By the way, detailed pictures you see of exoplanets, such as the one at the top of this post, are always artists’ concepts. Even the largest earthly telescopes can’t see planets orbiting distant suns in anything like this amount of detail. At best, through earthly telescopes, they look like dots. Still, analyzing exoplanets – their atmospheres, for example, and their potential for life – is a major priority for NASA and for many astronomers in the years ahead. In fact, the Webb telescope has already imaged an exoplanet.

Searching for exoplanets is challenging

Consider that, before 51 Pegasi b, the search for exoplanets – worlds beyond our own solar system – was exceedingly difficult. Once astronomers began in earnest to search for them, they searched for decades before finding any. In nearly all cases, the light of their parent stars hides any exoplanets orbiting them. So, astronomers had to develop clever technologies to discover them. As with many extrasolar planets, astronomers used the radial velocity method to locate Pegasi 51 b. Click here to learn more about how astronomers find exoplanets.

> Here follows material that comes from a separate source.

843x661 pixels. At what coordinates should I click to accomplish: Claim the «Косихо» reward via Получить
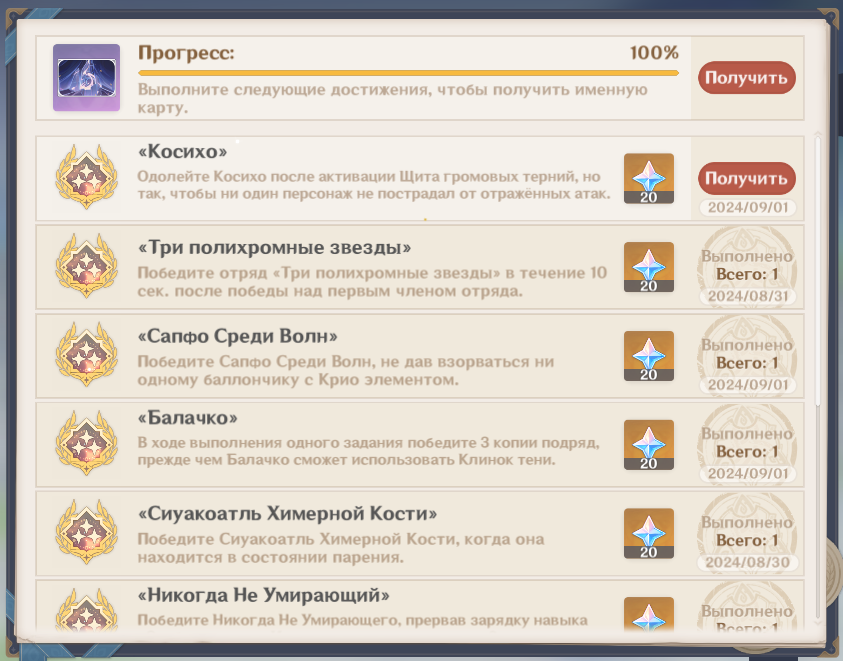[746, 178]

Infographic showing facts about 51 Pegasi b including its size relative to Jupiter and its sun's size.
View larger. | The momentous discovery of the 1st exoplanet around a sunlike star – 51 Pegasi b – caused astronomers to question what they knew of our universe. It launched further searches for new worlds. Infographic via NASA/ JPL-Caltech.

Bottom line: On October 6, 1995, astronomers Michel Mayor and Didier Queloz announced the discovery of the first planet orbiting around a distant sunlike star. This planet is 51 Pegasi b.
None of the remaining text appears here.